**About this task:** Copy out exactly the lines below that run from the one holding "You are a computer-use agent. The height" to the one holding "Task: Focus the Baidu search address field", keeping both of those lines and no others.

[Collected data]
______
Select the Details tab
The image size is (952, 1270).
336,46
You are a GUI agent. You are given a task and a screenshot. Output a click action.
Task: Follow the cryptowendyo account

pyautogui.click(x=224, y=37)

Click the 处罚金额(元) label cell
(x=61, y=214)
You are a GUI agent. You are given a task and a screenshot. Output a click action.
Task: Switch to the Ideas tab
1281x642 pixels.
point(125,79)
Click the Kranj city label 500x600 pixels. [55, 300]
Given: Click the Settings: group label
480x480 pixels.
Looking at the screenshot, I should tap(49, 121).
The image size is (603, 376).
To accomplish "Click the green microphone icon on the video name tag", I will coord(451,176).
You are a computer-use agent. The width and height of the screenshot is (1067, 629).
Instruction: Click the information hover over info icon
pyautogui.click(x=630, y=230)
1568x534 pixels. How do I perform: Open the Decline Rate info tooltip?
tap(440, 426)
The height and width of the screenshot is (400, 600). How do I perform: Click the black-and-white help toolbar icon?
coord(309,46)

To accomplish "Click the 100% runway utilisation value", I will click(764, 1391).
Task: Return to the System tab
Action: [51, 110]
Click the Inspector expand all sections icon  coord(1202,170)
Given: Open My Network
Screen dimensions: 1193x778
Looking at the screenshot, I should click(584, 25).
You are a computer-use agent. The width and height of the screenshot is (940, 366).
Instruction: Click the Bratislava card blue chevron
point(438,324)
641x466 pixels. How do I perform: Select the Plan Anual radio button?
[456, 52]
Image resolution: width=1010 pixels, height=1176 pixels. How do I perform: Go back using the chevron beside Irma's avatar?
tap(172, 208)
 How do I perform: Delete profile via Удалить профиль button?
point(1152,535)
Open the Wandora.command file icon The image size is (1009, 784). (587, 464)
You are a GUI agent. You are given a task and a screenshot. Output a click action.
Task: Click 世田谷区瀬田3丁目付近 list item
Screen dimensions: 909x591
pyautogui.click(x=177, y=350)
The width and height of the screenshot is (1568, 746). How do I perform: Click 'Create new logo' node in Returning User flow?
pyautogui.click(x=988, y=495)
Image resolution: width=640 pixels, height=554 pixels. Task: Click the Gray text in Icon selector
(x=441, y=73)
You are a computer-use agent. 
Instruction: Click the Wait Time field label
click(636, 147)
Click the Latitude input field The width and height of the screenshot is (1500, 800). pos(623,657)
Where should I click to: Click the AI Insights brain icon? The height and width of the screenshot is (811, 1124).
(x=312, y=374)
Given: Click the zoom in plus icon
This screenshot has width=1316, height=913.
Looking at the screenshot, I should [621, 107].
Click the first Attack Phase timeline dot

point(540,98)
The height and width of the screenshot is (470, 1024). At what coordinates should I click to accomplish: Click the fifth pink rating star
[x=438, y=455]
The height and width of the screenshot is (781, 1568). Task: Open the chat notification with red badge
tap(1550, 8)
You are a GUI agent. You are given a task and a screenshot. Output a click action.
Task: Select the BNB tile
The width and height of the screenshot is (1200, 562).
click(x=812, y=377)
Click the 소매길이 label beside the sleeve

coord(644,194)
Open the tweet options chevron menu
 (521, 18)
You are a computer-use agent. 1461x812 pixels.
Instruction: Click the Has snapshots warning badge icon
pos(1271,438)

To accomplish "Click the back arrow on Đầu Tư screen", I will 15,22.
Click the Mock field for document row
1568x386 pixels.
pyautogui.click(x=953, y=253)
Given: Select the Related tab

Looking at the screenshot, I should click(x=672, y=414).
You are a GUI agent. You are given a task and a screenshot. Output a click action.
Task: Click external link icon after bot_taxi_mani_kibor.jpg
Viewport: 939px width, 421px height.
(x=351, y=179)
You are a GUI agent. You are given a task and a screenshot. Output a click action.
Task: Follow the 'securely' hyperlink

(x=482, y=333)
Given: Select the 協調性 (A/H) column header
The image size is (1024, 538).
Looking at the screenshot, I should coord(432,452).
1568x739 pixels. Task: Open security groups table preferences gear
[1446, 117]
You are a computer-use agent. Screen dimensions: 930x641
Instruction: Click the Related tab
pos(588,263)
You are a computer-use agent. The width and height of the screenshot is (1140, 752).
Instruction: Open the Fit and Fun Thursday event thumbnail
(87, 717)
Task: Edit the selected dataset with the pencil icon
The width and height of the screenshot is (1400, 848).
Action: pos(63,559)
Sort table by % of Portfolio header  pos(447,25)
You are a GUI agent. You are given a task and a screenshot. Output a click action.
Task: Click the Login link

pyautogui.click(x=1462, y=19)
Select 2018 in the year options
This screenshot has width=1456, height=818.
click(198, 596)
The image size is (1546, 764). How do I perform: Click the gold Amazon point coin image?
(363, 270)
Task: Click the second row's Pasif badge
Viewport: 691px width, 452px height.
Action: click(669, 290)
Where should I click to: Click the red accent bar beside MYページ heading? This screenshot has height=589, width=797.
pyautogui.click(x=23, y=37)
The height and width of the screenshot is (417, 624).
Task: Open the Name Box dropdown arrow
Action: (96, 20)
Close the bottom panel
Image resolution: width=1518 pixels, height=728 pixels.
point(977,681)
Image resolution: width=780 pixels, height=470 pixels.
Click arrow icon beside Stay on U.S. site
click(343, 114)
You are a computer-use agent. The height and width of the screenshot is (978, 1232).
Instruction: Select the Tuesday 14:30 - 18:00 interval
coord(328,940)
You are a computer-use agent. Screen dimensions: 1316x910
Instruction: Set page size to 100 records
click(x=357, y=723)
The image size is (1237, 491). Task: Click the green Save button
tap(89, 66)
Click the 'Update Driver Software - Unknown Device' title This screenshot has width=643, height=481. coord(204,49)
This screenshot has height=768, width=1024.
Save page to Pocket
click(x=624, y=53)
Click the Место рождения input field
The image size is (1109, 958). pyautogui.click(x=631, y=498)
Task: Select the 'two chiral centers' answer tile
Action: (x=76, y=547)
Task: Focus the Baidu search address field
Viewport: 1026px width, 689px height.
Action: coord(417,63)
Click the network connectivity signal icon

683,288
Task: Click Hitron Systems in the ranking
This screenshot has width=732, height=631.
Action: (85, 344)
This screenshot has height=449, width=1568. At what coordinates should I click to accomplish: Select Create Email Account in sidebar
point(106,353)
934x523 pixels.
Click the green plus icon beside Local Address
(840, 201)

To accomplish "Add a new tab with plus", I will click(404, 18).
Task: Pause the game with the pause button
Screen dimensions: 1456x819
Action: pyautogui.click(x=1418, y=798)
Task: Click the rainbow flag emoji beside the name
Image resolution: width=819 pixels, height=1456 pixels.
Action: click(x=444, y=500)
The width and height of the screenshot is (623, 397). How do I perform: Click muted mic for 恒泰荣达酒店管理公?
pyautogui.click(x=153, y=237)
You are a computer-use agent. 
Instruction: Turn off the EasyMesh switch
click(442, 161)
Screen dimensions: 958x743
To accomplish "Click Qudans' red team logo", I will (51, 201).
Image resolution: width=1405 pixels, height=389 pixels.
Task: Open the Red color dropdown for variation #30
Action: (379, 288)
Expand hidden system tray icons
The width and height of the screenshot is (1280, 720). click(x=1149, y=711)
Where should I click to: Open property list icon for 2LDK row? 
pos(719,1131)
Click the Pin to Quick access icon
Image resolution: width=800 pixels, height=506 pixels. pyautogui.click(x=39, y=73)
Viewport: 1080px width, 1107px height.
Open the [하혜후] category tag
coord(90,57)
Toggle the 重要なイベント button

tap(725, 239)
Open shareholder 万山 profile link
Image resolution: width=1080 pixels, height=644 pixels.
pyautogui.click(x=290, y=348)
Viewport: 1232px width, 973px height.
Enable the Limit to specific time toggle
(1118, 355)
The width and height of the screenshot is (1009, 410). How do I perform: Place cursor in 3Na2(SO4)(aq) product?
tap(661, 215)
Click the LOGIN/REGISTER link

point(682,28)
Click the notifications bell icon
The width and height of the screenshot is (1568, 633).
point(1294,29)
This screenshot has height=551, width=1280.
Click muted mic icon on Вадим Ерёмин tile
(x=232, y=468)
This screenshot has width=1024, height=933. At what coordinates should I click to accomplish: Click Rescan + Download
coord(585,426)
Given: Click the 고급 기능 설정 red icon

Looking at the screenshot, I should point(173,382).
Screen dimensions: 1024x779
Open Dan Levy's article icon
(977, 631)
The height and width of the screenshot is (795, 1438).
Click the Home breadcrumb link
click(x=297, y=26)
______
**Result:**
You are a computer-use agent. The height and width of the screenshot is (978, 1232).
Instruction: Select the Tuesday 14:30 - 18:00 interval
coord(328,940)
You are a computer-use agent. Screen dimensions: 1316x910
Instruction: Set page size to 100 records
click(x=357, y=723)
The image size is (1237, 491). Task: Click the green Save button
tap(89, 66)
Click the 'Update Driver Software - Unknown Device' title This screenshot has width=643, height=481. coord(204,49)
This screenshot has height=768, width=1024.
Save page to Pocket
click(x=624, y=53)
Click the Место рождения input field
The image size is (1109, 958). pyautogui.click(x=631, y=498)
Task: Select the 'two chiral centers' answer tile
Action: (x=76, y=547)
Task: Focus the Baidu search address field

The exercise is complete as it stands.